Canary Deployment: In this strategy we deploy a new version of the application along with the old version and route a small percentage of traffic to the new version. Once all the tests are successful, we upgrade the older version with the newer version of the application (which can be done by Rolling update strategy, for example). Finally, we remove the canary deployment which was deployed for running the tests.
Kubernetes assigns an IP address to every Pod and the containers inside the Pod share that IP address. However, pods are regularly created and destroyed, causing their IP addresses to change constantly. This results in discoverability issues since it becomes difficult for the applications to connect with a pod if its IP address keeps on changing. So how do we manage communication with pods? How do we manage traffic routing or load balancing?
This is where the concept of Kubernetes Service comes into picture. Service enable communication between various components both inside and outside of the Kubernetes Cluster.
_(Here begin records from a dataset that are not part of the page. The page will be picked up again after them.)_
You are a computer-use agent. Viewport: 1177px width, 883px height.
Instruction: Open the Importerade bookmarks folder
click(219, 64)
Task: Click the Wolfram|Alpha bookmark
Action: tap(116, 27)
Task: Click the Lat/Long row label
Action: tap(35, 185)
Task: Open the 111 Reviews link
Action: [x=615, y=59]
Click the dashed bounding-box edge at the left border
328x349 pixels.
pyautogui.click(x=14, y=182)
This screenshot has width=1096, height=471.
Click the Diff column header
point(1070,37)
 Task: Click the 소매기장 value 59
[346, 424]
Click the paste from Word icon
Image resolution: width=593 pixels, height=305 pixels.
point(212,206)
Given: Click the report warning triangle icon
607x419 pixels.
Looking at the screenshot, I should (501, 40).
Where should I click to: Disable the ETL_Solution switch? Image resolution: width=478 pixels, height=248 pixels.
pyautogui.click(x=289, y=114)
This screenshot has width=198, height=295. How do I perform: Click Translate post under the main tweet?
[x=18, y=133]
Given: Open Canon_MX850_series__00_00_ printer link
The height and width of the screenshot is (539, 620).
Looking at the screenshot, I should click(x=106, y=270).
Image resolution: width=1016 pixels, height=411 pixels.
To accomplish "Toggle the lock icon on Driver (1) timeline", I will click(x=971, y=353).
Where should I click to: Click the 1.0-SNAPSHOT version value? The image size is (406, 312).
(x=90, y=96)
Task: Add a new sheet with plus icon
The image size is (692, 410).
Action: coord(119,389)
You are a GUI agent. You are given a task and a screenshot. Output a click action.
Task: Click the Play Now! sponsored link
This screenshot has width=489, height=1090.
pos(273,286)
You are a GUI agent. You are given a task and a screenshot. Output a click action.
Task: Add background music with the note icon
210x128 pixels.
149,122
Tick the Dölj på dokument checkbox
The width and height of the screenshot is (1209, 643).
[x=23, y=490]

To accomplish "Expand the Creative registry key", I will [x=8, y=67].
Service keep track of the changes in IP addresses and DNS names of the pods and expose them through a single IP or DNS. It provides:
- Stable IP address
- Traffic routing to the Pods
- Load balancing
- Loose coupling
- Internal or external communication
A Service is not a Pod, it is an abstraction layer that represents an IP address.
There are three types of services in Kubernetes:
NodePort services makes a pod accessible over a particular port on the node. There are three ports involved when creating a NodePort service. These ports need to be looked from the view point of a service:
- TargetPort: This is the Port at which the Pod is exposing the application. If we don’t provide a target port, it is assumed to be same as the “Port”.
- Port: This is the port to be opened on the service itself.
- NodePort: This is the Port which will be opened on the node. If we don’t provide the NodePort then a free port in the valid range between 30000-32767 is allocated as NodePort.
NodePort services can automatically distribute traffic across multiple Pods, it acts as a LoadBalancer. It also works even if the pods are distributed across multiple nodes in the cluster. Kubernetes automatically creates a NodePort service spanning all the nodes in the cluster. You can use IP address and port on any node to connect to the Pod:
- ClusterIP service type exposes the services on an internal IP address. It makes the Service only reachable from within the cluster. This is the default service type. It is also known as Internal Service.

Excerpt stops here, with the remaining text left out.